__REQUIREMENT__:
Can you write down the part of the blog excerpt starting with "Wednesday, April 1, 2009" and going on through "of the women.", word for word?

__QUOTED PASSAGE__:
—————
I'd still rather deal with this form of denial than hair color. I could never dye my hair or put something there which isn't. I understand why people do, and try not to judge, but they miss the beauty of aging. The lines are stories, they are talking tattoos. There is no such thing as gray hair; it's silver.
Wednesday, April 1, 2009
Dysfunctional Families
The other day I watched a portion of an Oprah show. Our queen of all media host paid a little visit to the "Yearning for Zion" group compound in Texas. This is the LDS splinter group that made national headlines a few months ago when many of the children were removed. Oprah went to get a first hand look at the polygamist lifestyle, the children, the "prairie dresses" and, of course, the distinctive hair styles of the women.
Obviously prepped for the visit, all the women and kids were filled with smiles and kind words for their "family" their "heavenly father" and their heaven on Earth living situation. They were all quite sincere. Only a few of the men squirmed a bit when the topic of sexual abuse, marrying teenagers against their will, or some of the evils of this post modern age, like TV, computers, movies and other technological innovations. They do have cell phones, though.
—————
__PROVIDED INFORMATION__:
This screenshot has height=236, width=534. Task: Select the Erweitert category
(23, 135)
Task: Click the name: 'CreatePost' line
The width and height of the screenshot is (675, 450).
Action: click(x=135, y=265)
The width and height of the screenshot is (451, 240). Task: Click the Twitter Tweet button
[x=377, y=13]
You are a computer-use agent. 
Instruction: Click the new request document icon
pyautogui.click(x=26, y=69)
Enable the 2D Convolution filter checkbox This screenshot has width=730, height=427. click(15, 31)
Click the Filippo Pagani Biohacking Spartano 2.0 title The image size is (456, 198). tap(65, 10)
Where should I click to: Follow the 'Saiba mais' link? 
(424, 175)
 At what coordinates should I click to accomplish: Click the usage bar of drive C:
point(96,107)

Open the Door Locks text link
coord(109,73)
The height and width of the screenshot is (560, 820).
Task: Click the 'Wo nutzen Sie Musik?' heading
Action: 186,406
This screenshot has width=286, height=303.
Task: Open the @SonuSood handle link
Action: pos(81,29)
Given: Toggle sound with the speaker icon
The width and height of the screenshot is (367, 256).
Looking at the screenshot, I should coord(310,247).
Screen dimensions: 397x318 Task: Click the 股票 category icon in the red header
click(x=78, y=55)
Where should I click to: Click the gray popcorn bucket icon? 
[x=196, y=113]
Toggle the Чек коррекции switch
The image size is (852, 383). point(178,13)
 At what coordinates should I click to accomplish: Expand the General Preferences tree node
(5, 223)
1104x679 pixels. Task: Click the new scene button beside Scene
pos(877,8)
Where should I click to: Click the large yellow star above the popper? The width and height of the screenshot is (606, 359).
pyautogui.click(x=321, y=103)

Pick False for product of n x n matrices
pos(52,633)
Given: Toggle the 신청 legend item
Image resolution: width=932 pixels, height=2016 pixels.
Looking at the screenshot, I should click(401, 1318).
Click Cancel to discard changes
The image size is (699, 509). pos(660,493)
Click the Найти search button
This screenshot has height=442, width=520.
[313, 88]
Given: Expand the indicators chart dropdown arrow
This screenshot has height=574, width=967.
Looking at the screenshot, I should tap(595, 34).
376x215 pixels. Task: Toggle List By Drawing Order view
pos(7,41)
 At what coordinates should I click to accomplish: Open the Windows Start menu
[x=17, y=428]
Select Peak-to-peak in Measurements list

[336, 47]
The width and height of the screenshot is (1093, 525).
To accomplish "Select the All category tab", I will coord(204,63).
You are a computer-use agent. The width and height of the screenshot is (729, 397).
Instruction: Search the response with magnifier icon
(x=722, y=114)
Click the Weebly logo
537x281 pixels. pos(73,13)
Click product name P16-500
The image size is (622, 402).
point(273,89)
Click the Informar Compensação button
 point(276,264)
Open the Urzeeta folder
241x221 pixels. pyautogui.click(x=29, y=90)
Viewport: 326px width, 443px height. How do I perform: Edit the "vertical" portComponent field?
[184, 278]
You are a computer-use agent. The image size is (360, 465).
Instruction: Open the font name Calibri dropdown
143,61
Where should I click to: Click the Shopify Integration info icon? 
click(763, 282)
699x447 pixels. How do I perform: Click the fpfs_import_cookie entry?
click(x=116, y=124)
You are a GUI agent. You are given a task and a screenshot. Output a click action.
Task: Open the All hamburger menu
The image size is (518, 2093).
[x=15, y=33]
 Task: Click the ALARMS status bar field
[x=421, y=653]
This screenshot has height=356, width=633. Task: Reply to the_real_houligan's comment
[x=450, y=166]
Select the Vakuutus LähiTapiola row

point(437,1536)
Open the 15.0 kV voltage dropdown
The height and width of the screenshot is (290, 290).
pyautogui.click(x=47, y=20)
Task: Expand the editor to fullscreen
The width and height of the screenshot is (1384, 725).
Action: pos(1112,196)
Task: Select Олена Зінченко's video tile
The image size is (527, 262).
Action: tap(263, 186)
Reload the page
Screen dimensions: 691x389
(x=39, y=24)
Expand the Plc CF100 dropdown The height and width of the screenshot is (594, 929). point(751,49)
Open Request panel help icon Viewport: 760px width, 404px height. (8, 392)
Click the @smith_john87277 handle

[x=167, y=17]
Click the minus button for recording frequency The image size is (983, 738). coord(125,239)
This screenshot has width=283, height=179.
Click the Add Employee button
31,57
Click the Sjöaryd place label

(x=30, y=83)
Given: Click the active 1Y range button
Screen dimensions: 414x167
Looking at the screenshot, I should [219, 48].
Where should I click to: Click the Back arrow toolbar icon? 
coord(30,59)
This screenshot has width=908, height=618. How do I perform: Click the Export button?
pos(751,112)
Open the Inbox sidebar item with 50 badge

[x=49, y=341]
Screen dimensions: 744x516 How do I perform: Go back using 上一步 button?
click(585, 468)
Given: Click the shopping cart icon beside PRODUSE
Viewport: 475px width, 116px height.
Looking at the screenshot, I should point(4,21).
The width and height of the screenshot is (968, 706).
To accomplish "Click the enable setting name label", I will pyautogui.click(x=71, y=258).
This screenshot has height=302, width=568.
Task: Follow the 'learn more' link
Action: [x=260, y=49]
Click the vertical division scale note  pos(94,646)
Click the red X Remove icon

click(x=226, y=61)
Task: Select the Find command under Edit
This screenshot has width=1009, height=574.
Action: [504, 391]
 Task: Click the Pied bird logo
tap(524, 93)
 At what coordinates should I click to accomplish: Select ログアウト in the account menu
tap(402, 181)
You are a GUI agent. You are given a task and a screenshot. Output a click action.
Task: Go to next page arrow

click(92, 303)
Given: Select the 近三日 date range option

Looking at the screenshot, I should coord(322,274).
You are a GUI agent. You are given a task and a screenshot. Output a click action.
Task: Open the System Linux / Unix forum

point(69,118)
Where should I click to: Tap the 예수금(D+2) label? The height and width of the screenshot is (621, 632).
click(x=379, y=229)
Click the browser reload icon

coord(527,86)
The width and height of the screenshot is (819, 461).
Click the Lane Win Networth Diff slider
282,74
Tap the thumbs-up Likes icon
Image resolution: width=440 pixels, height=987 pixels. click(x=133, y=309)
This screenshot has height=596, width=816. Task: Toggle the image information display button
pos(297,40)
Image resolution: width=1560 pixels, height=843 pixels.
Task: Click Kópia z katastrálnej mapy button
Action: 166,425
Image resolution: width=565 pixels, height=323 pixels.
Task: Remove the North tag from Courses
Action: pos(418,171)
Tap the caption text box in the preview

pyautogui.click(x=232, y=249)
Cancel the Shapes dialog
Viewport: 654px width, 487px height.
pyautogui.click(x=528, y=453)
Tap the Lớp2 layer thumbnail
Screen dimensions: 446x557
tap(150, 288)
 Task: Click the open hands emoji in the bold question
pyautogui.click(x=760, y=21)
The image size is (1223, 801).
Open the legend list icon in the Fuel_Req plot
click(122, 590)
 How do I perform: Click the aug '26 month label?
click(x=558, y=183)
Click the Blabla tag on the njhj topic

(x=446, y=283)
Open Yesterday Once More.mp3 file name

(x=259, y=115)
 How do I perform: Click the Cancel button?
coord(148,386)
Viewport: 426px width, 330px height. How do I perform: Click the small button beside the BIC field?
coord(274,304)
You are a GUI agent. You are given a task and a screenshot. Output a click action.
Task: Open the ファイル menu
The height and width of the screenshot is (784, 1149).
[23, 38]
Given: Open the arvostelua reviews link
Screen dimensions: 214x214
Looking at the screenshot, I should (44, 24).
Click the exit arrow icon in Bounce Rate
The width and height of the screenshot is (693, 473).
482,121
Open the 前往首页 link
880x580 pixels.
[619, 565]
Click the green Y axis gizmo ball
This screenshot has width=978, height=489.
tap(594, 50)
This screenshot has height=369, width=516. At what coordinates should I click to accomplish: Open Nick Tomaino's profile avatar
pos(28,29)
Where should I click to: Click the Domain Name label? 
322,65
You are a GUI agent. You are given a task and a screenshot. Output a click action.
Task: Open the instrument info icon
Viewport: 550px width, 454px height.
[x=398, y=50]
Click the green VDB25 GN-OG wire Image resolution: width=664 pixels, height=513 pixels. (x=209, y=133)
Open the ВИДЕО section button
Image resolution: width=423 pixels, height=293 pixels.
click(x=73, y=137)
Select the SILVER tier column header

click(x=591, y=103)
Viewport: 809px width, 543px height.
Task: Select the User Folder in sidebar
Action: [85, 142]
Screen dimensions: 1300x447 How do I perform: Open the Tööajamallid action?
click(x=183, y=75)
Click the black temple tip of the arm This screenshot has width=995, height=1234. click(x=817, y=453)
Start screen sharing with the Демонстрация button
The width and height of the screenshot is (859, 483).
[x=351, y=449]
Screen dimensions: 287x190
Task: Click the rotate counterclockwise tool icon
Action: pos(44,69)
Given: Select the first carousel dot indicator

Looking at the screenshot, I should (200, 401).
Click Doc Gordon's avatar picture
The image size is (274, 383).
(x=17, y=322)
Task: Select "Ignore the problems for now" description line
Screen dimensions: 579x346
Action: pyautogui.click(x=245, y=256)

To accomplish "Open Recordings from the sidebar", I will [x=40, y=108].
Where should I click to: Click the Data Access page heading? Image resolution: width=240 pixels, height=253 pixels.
—————
__WRITTEN SOLUTION__:
Wednesday, April 1, 2009
Dysfunctional Families
The other day I watched a portion of an Oprah show. Our queen of all media host paid a little visit to the "Yearning for Zion" group compound in Texas. This is the LDS splinter group that made national headlines a few months ago when many of the children were removed. Oprah went to get a first hand look at the polygamist lifestyle, the children, the "prairie dresses" and, of course, the distinctive hair styles of the women.